Document segment Start Marker
# trip insurance - esp lawyers, SciFrog, EOD, SFOResident



## Kagehitokiri2 (Feb 9, 2011)

have any of the lawyers here done any looking into trip insurance coverage vs limitations etc?

*SciFrog*, *EOD*, *SFOResident* - while i realize the top luxury hotels are likely flexible, have you ever used travel insurance for expensive trips?


----------



## vineyarder (Feb 10, 2011)

*Trip Insurance*

I usually buy trip insurance for big trips, unless I am using frequent flyer miles for airfare and cancellable hotels.  I usually go to insuremytrip.com to get multiple quotes, but almost always end up buying Travelex; when travelling with kids, they are usually quite a bit less expensive since they cover kids under 18 free.  I've had to file claims twice, and both times they handled the claims quickly and without undue hassles, and even paid beyond the actual policy limits!  The policy includes evacuation insurance, but I also carry an annual medjet policy that covers all the travel for the year at one price.


----------



## DeniseM (Feb 10, 2011)

I'm not a lawyer, and I didn't stay at the Holiday Inn last night, but we bought a timeshare travel insurance policy that covers all timeshare trips for 1 year for $99.  This is the same insurance that Marriott and Starwood sells, but I wouldn't buy it from them, because their policy excludes any TS's except theirs.   

See the travel insurance sticky at the top of the travel forum for more info.


----------



## dougp26364 (Feb 10, 2011)

I normally don't buy trip insurance but, we have purchased it in the past when heavy cancelation fee's could result or, we were traveling to a location our health insurance didn't cover us. 

Generally speaking, travel/trip insurance is pretty limited. They are like the old Fire policies of days gone by. Essentially, they are NOT comprehensive policies covering all possibities. Instead they are NAMED peril policy's that only pay for things that are named in the coverage. They can be very limited in scope.

For instance, we had our departure from a cruise vacation delayed thanks to a fisherman's strike in Spain. While public workers strikes were covered, the fisherman, who were striking over taxes on their fuel, we not considered public workers. Thus, there was no coverage provided for this delay. Despite paying for the insurance and despite incuring an additional $1,700 in travel expenses, we did not receive payment for our claim. 

Read the coverage VERY CAREFULLY before you commit. In most states, you have a 7 to 10 day "free" look in which you can cancel your coverage should you fee it does not meet your needs.


----------



## Kagehitokiri2 (Feb 10, 2011)

thanks!

___


----------



## EOD (Mar 4, 2011)

Very late answer.   I have not bt trip insurance.  Mainly resorts are flexible around natural disasters and other reasons for cancelling.  However last Christmas in canouan suggests sometimes one should get it.  There are very few flights to canouan and cxl policies for holidays are usually a couple weeks ahead.   We arrived Xmas day, but everyone else from northeast came four or five days late due to blizzard.   They could have flown to st Lucia or Barbados but all charters from there were booked.   From what a guests told me canouan did not offer refud but would let you stay longer to make up for it.  (easy to offer since hotel was empty after Jan 3)   Not a great outcome for many people who wound up canceling entirely due to lack of flights (including q member who cxled).  So I guess holidays and far away places fit the bill.   Finally, I would add that it seems the insurance guys leave themselves a lot of outs to not pay you.


----------
Document segment End Marker
* What you have to do
List every distinct username that appears as the author of a post in the trip insurance thread, counting each username once.
Given information Start Marker
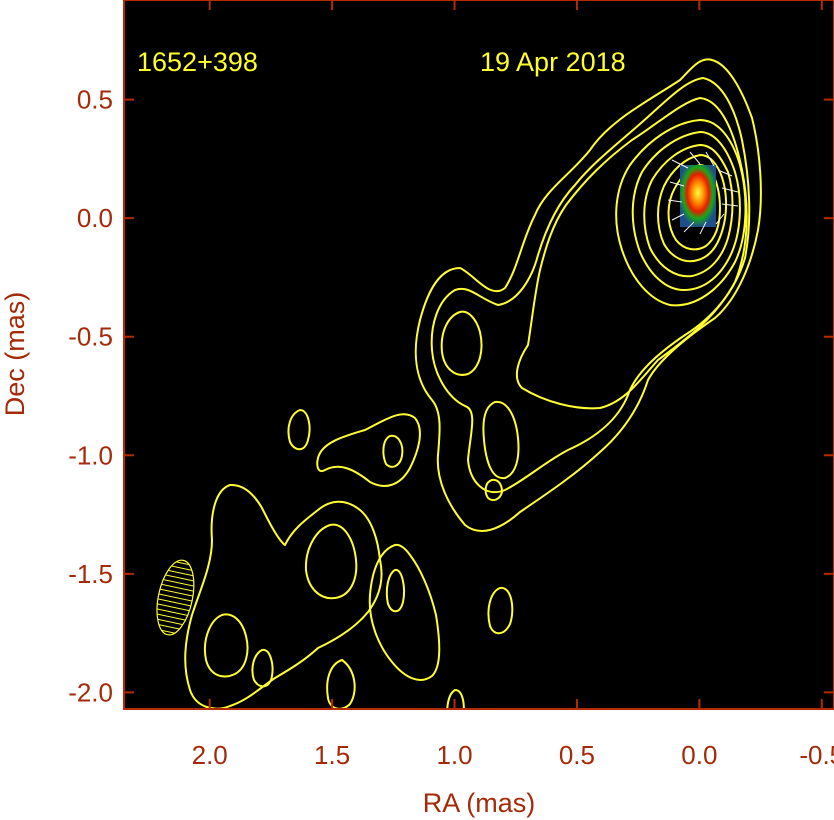 Image resolution: width=834 pixels, height=820 pixels. I want to click on y-axis-title: Dec (mas), so click(15, 354).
Given information End Marker
* Completed exercise
Kagehitokiri2, vineyarder, DeniseM, dougp26364, EOD